→ ASSIGNMENT
Go from the first line below to the one with "This screenshot has height=546, width=1421." and print each line exactly.

Pixel coordinate grounding data
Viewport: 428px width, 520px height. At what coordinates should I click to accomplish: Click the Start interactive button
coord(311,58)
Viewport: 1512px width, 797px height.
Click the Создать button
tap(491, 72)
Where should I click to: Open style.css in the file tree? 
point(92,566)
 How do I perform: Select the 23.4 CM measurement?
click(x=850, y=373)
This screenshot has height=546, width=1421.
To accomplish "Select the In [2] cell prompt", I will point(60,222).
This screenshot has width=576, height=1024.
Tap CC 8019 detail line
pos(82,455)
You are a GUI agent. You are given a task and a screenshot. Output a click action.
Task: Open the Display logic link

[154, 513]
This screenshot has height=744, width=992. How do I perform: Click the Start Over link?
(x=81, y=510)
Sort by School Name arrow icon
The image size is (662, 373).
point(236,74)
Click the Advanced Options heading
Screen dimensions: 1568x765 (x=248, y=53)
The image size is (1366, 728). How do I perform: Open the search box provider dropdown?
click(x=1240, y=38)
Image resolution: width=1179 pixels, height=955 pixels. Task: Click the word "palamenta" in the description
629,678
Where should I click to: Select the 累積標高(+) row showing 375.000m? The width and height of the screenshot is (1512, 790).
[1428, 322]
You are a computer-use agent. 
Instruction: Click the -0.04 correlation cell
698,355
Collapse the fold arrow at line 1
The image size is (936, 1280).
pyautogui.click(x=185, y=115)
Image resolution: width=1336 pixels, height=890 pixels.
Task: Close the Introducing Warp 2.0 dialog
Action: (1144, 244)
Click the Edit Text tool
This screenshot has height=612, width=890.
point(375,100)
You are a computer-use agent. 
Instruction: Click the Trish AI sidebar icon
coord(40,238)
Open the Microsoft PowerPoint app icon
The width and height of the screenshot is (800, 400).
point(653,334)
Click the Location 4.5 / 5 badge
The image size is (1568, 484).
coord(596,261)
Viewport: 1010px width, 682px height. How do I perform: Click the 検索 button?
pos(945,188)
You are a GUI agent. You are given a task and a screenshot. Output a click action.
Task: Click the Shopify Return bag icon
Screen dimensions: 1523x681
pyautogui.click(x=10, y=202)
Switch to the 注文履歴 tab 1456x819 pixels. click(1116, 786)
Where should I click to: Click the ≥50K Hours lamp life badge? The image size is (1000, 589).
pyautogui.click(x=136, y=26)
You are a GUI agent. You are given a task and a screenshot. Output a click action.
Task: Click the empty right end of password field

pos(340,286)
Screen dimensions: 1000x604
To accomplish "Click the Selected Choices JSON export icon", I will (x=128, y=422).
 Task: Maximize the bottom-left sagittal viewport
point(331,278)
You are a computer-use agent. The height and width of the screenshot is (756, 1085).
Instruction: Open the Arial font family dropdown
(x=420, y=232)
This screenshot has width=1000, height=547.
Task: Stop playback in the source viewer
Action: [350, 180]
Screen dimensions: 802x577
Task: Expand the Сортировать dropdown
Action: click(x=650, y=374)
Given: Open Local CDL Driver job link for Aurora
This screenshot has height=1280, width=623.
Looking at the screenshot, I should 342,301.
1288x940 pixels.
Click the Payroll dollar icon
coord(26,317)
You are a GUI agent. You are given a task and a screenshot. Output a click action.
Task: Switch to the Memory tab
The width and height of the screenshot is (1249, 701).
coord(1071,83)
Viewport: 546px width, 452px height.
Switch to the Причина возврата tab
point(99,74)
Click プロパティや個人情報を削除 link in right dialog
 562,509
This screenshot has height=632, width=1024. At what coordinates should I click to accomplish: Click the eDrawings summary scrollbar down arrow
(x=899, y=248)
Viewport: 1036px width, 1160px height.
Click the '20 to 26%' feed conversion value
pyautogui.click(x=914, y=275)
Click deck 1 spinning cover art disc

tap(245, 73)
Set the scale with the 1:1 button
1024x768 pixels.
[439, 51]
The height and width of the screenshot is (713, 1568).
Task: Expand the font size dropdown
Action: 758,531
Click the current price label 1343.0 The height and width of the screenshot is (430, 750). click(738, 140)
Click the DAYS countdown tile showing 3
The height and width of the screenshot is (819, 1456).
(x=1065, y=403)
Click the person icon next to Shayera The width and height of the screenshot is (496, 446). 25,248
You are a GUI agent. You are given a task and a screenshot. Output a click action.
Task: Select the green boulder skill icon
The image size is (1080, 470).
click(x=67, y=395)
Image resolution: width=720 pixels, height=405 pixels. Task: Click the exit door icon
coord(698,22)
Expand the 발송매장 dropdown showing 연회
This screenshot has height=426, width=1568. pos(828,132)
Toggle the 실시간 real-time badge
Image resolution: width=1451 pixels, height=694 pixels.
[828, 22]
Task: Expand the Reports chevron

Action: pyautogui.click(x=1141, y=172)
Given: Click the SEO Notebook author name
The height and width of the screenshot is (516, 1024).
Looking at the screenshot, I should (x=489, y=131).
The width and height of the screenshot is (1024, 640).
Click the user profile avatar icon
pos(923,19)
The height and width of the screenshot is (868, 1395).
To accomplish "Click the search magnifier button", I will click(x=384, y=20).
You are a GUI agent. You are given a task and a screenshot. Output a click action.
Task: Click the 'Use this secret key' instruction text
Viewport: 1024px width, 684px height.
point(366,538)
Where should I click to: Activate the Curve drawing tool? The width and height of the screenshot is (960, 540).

→ SOLUTION FOR THIS PROBLEM
Viewport: 428px width, 520px height. At what coordinates should I click to accomplish: Click the Start interactive button
coord(311,58)
Viewport: 1512px width, 797px height.
Click the Создать button
tap(491, 72)
Where should I click to: Open style.css in the file tree? 
point(92,566)
 How do I perform: Select the 23.4 CM measurement?
click(x=850, y=373)
This screenshot has height=546, width=1421.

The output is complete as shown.